▶ **Exercise brief**
Find every line in the records that holds the string "computer". Copy each one.

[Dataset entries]
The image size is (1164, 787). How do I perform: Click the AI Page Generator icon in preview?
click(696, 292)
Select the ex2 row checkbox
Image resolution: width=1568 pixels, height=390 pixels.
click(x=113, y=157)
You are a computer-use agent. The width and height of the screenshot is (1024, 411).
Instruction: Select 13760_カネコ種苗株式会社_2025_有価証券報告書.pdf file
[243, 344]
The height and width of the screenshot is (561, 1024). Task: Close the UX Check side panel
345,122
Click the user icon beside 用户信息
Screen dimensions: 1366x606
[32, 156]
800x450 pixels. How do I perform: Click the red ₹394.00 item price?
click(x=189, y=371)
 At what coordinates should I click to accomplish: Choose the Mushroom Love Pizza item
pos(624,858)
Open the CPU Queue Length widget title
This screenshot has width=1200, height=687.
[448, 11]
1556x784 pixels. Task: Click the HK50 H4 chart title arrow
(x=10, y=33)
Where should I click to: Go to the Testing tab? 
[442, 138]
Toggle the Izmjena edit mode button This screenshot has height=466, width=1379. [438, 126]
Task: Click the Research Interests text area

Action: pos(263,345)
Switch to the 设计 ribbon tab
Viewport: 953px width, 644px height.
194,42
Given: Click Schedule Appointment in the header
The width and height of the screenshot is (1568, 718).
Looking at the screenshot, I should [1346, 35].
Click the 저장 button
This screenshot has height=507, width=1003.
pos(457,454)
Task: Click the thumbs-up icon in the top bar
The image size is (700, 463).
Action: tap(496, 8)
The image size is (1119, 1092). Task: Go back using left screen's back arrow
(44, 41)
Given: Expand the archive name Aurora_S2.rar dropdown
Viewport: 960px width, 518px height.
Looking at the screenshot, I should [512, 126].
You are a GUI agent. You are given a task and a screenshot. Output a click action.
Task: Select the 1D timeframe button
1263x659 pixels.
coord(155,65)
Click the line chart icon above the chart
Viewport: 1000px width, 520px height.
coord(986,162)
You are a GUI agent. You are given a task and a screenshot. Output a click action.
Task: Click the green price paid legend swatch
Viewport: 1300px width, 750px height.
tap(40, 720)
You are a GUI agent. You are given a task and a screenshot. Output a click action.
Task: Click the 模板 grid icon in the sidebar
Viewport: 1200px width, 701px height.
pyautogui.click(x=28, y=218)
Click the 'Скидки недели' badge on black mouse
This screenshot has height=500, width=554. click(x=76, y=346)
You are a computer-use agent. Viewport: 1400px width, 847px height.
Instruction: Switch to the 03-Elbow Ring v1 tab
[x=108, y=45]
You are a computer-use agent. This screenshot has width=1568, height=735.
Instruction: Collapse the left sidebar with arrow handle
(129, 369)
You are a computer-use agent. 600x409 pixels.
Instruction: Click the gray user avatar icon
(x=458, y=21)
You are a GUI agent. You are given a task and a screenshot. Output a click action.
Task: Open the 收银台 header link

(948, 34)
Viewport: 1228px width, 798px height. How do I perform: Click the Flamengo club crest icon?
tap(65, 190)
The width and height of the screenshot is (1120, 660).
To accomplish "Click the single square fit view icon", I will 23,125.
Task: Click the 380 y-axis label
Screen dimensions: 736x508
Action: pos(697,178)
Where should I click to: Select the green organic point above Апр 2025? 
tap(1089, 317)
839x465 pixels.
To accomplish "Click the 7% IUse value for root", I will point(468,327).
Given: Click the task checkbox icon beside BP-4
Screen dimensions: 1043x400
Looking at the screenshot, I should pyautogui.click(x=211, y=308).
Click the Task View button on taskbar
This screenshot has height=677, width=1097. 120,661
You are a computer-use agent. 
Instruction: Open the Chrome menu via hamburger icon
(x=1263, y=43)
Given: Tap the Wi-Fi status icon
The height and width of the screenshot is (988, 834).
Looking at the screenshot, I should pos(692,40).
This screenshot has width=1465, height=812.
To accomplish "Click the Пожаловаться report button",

▶ **Expected answer**
You are a computer-use agent. The width and height of the screenshot is (1024, 411).
You are a computer-use agent. Viewport: 1400px width, 847px height.
You are a computer-use agent. This screenshot has width=1568, height=735.
You are a computer-use agent. 600x409 pixels.
You are a computer-use agent. 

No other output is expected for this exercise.